### Task item
Copy the entries character for character.
(Data for this exercise Opens)
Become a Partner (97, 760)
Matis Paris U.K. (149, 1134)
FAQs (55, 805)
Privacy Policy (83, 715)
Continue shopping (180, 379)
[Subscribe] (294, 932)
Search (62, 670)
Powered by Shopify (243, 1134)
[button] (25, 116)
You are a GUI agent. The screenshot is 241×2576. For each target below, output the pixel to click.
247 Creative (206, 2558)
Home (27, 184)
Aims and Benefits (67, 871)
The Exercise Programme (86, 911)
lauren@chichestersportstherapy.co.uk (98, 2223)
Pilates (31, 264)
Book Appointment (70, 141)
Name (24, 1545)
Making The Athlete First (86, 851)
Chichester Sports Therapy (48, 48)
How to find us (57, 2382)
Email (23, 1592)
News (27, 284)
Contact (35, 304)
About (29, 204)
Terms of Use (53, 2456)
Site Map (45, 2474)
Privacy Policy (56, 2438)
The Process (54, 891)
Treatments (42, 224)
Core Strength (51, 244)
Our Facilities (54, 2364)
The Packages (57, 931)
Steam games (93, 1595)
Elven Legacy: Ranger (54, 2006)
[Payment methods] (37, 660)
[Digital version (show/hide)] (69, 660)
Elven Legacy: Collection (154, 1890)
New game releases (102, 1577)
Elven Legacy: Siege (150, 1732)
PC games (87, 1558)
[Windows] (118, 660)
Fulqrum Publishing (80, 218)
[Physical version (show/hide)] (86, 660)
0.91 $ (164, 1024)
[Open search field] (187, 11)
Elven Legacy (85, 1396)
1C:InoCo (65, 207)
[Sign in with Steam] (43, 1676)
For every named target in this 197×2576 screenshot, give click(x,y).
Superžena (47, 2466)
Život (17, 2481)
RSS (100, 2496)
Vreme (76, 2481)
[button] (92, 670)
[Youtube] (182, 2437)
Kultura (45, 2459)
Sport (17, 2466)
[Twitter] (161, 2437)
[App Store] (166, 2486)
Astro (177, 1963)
(Data for this exercise Closes)
### Answer section
Become a Partner (97, 760)
Matis Paris U.K. (149, 1134)
FAQs (55, 805)
Privacy Policy (83, 715)
Continue shopping (180, 379)
[Subscribe] (294, 932)
Search (62, 670)
Powered by Shopify (243, 1134)
[button] (25, 116)
You are a GUI agent. The screenshot is 241×2576. For each target below, output the pixel to click.
247 Creative (206, 2558)
Home (27, 184)
Aims and Benefits (67, 871)
The Exercise Programme (86, 911)
lauren@chichestersportstherapy.co.uk (98, 2223)
Pilates (31, 264)
Book Appointment (70, 141)
Name (24, 1545)
Making The Athlete First (86, 851)
Chichester Sports Therapy (48, 48)
How to find us (57, 2382)
Email (23, 1592)
News (27, 284)
Contact (35, 304)
About (29, 204)
Terms of Use (53, 2456)
Site Map (45, 2474)
Privacy Policy (56, 2438)
The Process (54, 891)
Treatments (42, 224)
Core Strength (51, 244)
Our Facilities (54, 2364)
The Packages (57, 931)
Steam games (93, 1595)
Elven Legacy: Ranger (54, 2006)
[Payment methods] (37, 660)
[Digital version (show/hide)] (69, 660)
Elven Legacy: Collection (154, 1890)
New game releases (102, 1577)
Elven Legacy: Siege (150, 1732)
PC games (87, 1558)
[Windows] (118, 660)
Fulqrum Publishing (80, 218)
[Physical version (show/hide)] (86, 660)
0.91 $ (164, 1024)
[Open search field] (187, 11)
Elven Legacy (85, 1396)
1C:InoCo (65, 207)
[Sign in with Steam] (43, 1676)
For every named target in this 197×2576 screenshot, give click(x,y).
Superžena (47, 2466)
Život (17, 2481)
RSS (100, 2496)
Vreme (76, 2481)
[button] (92, 670)
[Youtube] (182, 2437)
Kultura (45, 2459)
Sport (17, 2466)
[Twitter] (161, 2437)
[App Store] (166, 2486)
Astro (177, 1963)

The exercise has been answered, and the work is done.